___ Dataset records

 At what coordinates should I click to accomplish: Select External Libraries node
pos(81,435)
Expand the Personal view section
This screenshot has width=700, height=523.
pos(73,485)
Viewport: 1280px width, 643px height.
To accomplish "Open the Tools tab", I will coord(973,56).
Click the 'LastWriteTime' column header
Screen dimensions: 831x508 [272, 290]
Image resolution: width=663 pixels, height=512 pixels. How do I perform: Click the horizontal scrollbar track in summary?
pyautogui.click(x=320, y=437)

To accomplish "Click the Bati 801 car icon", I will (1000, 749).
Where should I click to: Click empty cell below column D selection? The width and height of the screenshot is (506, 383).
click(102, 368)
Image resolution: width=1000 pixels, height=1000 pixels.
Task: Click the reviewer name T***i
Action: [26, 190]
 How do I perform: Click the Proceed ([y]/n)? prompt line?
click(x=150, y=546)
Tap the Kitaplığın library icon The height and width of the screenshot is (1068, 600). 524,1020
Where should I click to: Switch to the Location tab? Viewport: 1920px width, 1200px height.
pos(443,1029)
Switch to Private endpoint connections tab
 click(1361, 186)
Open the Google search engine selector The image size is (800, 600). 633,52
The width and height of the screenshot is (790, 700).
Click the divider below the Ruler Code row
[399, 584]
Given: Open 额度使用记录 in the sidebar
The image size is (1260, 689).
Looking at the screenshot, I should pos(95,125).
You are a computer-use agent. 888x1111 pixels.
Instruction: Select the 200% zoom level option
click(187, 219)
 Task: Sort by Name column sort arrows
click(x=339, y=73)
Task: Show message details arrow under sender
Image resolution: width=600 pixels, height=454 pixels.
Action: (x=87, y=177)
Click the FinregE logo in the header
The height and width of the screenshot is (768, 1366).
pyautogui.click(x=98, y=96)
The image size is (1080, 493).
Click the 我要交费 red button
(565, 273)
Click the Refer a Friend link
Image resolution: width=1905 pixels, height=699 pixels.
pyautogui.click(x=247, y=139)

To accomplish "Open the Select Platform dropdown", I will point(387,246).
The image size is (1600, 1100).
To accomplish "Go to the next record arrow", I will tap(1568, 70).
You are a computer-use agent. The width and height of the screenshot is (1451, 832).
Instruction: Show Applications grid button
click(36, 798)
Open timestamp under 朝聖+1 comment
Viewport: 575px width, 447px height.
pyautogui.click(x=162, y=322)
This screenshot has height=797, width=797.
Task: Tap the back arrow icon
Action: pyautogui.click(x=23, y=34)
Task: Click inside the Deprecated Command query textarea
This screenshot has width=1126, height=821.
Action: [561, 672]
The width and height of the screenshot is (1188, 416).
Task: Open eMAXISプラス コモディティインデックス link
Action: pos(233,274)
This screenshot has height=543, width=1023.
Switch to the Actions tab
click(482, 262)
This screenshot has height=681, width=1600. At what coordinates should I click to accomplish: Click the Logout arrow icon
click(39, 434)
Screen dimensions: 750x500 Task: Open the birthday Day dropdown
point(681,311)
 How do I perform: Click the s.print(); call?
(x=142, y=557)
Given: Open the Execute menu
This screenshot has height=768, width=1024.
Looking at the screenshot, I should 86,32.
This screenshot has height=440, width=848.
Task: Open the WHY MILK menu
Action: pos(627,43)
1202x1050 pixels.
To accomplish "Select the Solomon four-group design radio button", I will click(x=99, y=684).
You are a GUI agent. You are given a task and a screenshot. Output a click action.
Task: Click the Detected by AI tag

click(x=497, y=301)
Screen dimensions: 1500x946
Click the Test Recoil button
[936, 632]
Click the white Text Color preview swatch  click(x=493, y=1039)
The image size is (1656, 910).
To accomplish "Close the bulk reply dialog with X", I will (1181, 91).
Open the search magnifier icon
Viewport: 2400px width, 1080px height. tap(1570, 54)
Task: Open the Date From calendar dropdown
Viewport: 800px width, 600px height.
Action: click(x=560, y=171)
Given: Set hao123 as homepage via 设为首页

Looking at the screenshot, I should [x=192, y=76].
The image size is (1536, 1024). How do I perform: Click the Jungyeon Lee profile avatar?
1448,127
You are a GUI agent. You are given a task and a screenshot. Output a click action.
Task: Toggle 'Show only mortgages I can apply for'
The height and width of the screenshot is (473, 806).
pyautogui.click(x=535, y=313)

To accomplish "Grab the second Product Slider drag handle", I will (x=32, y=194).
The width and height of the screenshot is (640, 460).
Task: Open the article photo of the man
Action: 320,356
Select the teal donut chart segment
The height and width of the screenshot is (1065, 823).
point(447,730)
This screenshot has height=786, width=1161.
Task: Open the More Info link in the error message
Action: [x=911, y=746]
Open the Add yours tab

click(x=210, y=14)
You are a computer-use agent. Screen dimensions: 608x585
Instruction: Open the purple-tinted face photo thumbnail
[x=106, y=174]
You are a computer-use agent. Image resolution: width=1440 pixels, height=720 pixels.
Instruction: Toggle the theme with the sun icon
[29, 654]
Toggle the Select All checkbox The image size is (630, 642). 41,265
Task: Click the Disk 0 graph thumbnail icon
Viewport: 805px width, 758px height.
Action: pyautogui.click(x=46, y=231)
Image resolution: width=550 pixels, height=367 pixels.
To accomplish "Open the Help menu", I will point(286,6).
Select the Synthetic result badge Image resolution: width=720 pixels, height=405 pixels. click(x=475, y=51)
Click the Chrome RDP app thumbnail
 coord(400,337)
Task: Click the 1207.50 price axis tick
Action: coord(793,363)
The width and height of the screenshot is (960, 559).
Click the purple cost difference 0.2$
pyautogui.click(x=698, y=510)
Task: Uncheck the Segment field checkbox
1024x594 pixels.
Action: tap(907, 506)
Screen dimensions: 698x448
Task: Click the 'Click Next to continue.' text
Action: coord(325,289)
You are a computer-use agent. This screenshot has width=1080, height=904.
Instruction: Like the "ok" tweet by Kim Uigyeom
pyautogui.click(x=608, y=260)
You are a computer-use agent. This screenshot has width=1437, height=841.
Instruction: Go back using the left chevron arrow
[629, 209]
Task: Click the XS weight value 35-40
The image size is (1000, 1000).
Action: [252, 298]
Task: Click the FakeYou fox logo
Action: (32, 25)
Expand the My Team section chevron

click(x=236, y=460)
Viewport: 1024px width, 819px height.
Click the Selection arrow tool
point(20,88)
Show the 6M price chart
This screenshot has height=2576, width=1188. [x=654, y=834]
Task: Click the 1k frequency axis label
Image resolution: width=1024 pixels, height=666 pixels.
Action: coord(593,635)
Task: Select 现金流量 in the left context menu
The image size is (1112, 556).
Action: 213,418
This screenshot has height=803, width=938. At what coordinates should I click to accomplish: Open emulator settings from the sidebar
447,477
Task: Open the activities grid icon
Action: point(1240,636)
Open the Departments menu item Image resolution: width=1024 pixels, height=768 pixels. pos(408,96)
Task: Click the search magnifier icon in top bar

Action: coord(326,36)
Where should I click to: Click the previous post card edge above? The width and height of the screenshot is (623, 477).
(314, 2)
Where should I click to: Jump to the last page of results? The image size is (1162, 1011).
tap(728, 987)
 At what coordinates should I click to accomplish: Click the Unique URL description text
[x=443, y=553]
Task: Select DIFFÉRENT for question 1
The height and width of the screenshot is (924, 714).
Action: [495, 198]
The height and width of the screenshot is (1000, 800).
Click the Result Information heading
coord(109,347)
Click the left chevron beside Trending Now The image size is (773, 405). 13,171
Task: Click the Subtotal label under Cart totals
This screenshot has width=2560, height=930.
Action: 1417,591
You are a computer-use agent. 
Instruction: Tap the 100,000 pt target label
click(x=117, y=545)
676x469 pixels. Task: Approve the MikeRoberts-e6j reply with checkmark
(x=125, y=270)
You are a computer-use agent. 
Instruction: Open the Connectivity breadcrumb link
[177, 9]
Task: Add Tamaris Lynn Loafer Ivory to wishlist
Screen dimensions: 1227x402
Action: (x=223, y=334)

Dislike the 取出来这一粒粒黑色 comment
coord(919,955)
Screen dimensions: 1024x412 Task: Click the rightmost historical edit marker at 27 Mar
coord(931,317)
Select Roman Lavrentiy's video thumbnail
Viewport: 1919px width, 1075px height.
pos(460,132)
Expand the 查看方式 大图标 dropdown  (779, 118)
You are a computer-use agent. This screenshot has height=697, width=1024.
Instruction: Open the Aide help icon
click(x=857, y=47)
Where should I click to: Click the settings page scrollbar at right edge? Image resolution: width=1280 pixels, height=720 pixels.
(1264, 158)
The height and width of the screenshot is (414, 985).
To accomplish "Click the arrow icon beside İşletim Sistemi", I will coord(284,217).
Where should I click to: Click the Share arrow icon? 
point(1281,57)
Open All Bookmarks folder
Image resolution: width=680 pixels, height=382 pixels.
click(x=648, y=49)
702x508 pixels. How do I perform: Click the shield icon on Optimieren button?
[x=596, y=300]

______

• **Problem to work on**
When a line of the material holds the string "under", copy that line.

• **Completed task**
Task: Show message details arrow under sender
Open timestamp under 朝聖+1 comment
Task: Click the Subtotal label under Cart totals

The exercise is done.